Lonely Planet "Condensed" city guides for $9.95 are awesome. They're great if you've been to a city in the past and/or if you know your basic itinerary, they fill in the gaps with places to eat, shop, and cover the major sites. I just used the London and NYC ones recently. Although I respect Arthur Frommer and subscribe to "Budget Travel" his guides are washed up. A lot of my fellow travel agents think hes anti-travel agents, he's actually driven a lot of business to mainstream resorts and tours via travel agent. His guides are pretty bland and basic, even if he "invented" budget travel.
Best Guides: Lonely Planet, frommers.com, Rough Guides, Rick Steves Europe Guides supplement with internet research
These are the younger, hipper guides. Also Consumer Reports travel books and newsletters and anything buy Kelly Monahagn is good.
Avoid: Fodors, Frommers, and the big bulky mainstream books. I own all of them for reference to deal with all types of clients, but you shouldn't unless you want to become a travel agent. Also, Fieldings danger guides are interesting to read but unrealistic for most people.

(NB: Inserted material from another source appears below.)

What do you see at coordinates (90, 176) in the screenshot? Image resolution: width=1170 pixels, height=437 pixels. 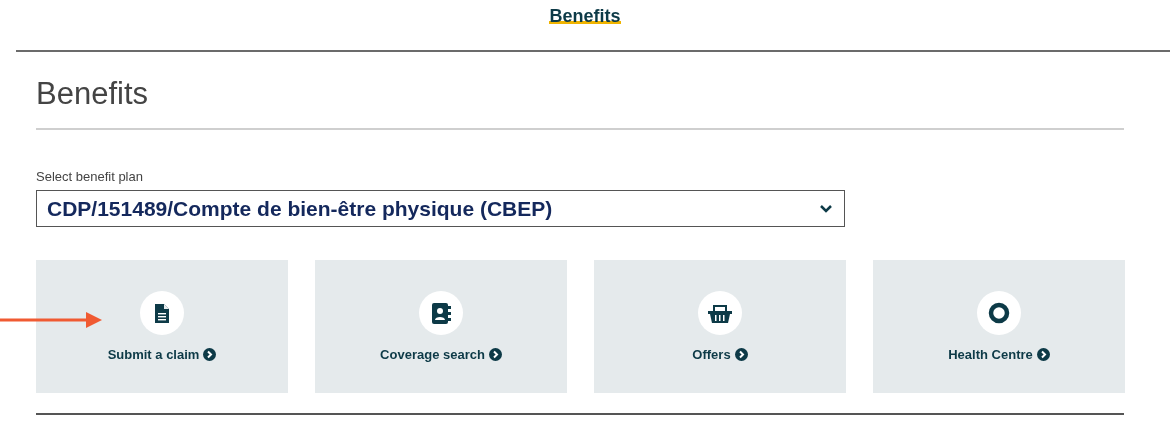 I see `field-label: Select benefit plan` at bounding box center [90, 176].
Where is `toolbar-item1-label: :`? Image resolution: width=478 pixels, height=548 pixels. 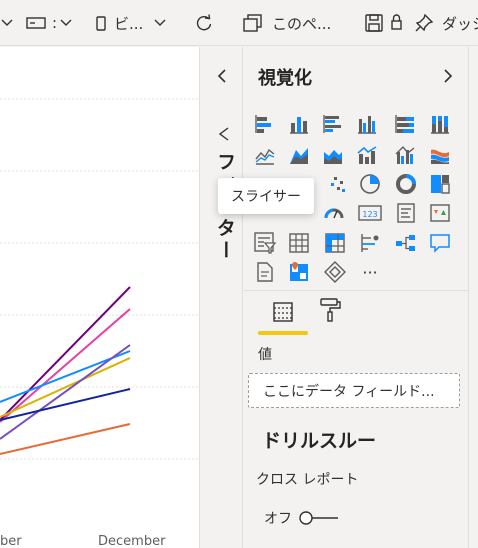
toolbar-item1-label: : is located at coordinates (55, 23).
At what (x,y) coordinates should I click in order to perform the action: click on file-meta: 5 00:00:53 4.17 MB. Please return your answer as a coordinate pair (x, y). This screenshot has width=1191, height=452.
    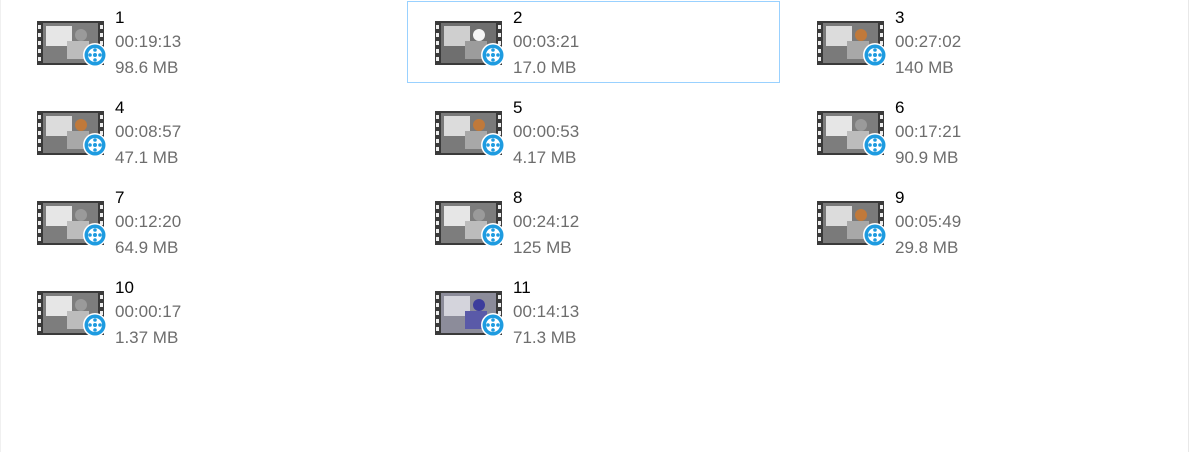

Frommers guides aren't even written by Frommer anymore, he sells stickers for "recommended" shops and restaurants to put in their windows in London ! His magazine is worth subscribing to, but even there he's a hypocrite. He correctly rails against the stupid writing in Sunday travel sections, yet usually recommends the same phony resorts. Also he loves to spout off his "liberal" views but supports Caribbean resorts that ban gays. I'm a right winger but I love selling to gays, they like to travel and they pay their damn bills on time, so why does Frommer dis them.